Freshman Series: Californication

Duchovny brings back the '70s antihero

Where is the ’70s antihero of cinema today? Who is the Warren Beatty?

These were questions Tom Kapinos posed to himself when he began writing “Californication,” the story of a Los Angeles lothario author with writer’s block.

However, if you think “Californication” is just another Hollywood insider series ladened with sex, then you’re missing the point. With the protag of Hank Moody, Kapinos has bottled the woes of middle-aged male angst: the regret over a failed relationship with one’s wife, the ability of a father to save face with his daughter, the price a man pays for his lustful indulgences.

“People approach me and say, ‘You’re writing about me. You know my story.’ It has that effect out there,” Kapinos says. “Every character on the show is a sliver of my personality.”

Kapinos originally conceived “Californication” as a feature, but later found that the first 60 pages of the script worked better as a TV pilot.

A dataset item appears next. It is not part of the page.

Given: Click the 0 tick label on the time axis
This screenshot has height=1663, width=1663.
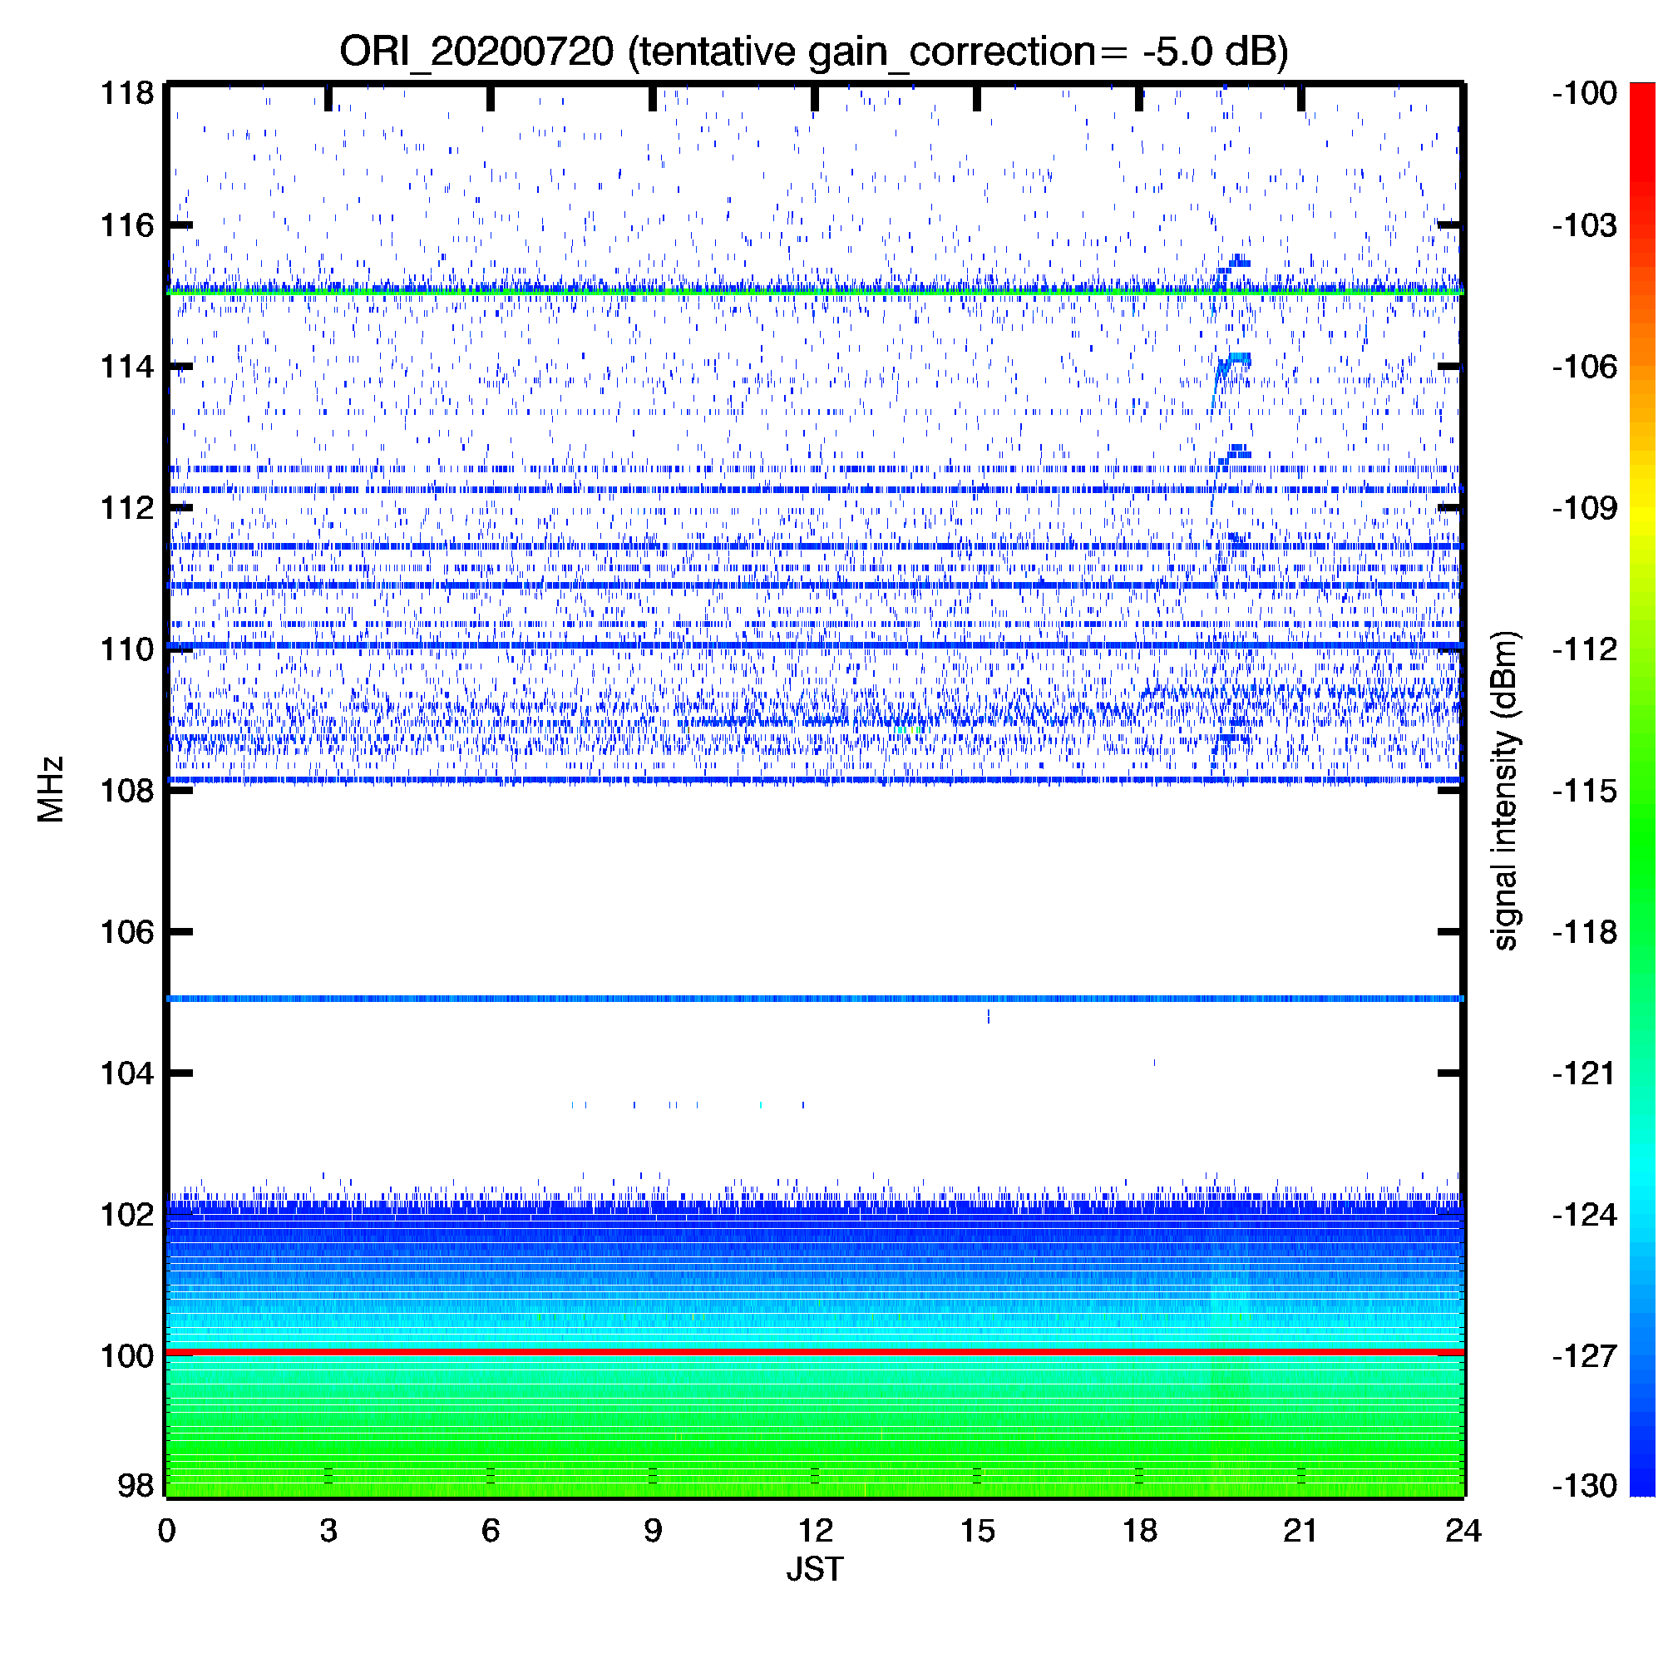Looking at the screenshot, I should tap(167, 1531).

For Showtime, “Califorincation” turned out to be the edgy companion piece the pay cabler needed to complement “Weeds.”

“The show grew from my personal experience of coming to L.A. to be a screenwriter, getting a job on ‘Dawson’s Creek’ and making a lot of money and then discovering that I was miserable,” says Kapinos, who felt the need to tell a personal story after writing about characters he felt disconnected from.

Showtime ordered “Californication” on a cast-contingent basis. In Kapinos’ eyes, if there was a 1970s antihero of today, it was David Duchovny.

“Girls want to screw him, but guys don’t begrudge him because they think he’s cool,” the showrunner says.

Reps from both Duchovny and Kapinos’ camps say the actor was a tall order given his waning interest in TV roles. But the character wound up speaking to the former “X-Files” headliner. This became apparent when Kapinos received a personal letter from Duchovny after their face-to-face meeting with some notes about the script.

“People ask me if this was specifically developed for Duchovny,” Kapinos says. “The pilot script never changed. It was just one of those serendipitous occasions where an actor fit into the role seamlessly.”

So far, the marriage between script and thesp has borne Duchovny an actor Golden Globe for TV musical or comedy.

The sex scenes in “Californication” arguably rival those in HBO’s “Sex and the City.” Aside from two menage a trois in its first season, there’s a pivotal point in the pilot when an underage Lolita punches Moody in the face to trigger his sexual climax.

Commenting on his inspiration for the steamy sequences, Kapinos quips, “They’re purely wishful thinking. I’m a married man with three kids.”